======== DATASET ROWS
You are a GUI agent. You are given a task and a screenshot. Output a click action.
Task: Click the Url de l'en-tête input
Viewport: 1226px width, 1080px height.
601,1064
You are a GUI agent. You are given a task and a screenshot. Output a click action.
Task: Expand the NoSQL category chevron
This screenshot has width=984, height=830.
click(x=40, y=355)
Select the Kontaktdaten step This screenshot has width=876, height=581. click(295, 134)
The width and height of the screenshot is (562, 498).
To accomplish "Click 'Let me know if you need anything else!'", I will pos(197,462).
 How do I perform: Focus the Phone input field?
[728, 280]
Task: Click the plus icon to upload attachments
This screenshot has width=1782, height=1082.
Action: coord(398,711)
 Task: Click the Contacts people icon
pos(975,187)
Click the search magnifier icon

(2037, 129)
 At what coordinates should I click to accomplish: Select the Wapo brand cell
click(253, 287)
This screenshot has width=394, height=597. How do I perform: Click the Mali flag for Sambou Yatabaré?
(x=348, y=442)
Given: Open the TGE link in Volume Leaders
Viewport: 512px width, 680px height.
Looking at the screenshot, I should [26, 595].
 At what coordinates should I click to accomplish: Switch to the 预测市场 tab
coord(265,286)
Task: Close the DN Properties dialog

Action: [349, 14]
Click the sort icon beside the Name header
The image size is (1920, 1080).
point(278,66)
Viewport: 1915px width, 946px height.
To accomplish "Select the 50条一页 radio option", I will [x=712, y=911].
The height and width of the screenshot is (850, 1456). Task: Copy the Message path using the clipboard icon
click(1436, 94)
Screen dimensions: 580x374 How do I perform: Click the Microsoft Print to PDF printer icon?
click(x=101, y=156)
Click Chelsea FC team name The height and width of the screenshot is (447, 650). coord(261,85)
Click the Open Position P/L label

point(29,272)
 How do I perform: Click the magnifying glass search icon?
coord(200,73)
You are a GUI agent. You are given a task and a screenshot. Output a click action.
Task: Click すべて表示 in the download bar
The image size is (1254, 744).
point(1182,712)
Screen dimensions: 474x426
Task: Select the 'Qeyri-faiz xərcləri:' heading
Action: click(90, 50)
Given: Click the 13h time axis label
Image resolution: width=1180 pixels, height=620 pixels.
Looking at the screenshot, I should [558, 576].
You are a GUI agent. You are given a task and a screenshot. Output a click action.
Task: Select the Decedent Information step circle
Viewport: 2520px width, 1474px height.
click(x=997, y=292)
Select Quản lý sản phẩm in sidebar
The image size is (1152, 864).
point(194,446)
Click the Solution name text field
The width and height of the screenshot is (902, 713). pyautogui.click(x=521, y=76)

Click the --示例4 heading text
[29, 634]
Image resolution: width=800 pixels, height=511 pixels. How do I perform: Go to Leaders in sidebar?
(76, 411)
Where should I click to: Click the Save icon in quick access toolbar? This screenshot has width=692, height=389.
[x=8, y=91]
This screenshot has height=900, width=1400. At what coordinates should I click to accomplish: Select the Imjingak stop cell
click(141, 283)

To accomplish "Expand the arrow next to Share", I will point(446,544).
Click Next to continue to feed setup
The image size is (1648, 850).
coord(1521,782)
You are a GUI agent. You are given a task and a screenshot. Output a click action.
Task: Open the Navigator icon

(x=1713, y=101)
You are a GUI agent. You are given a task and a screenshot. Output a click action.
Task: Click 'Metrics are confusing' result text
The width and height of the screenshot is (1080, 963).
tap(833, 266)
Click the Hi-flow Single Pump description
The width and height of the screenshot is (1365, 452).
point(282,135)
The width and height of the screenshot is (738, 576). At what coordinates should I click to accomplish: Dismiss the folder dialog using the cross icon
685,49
================
INSTRUCTIONS TO FOLLOW: Copy every line of the items that contains the string "dimensions", matching case.

ANSWER TO THIS PROBLEM:
Screen dimensions: 580x374 How do I perform: Click the Microsoft Print to PDF printer icon?
Screen dimensions: 474x426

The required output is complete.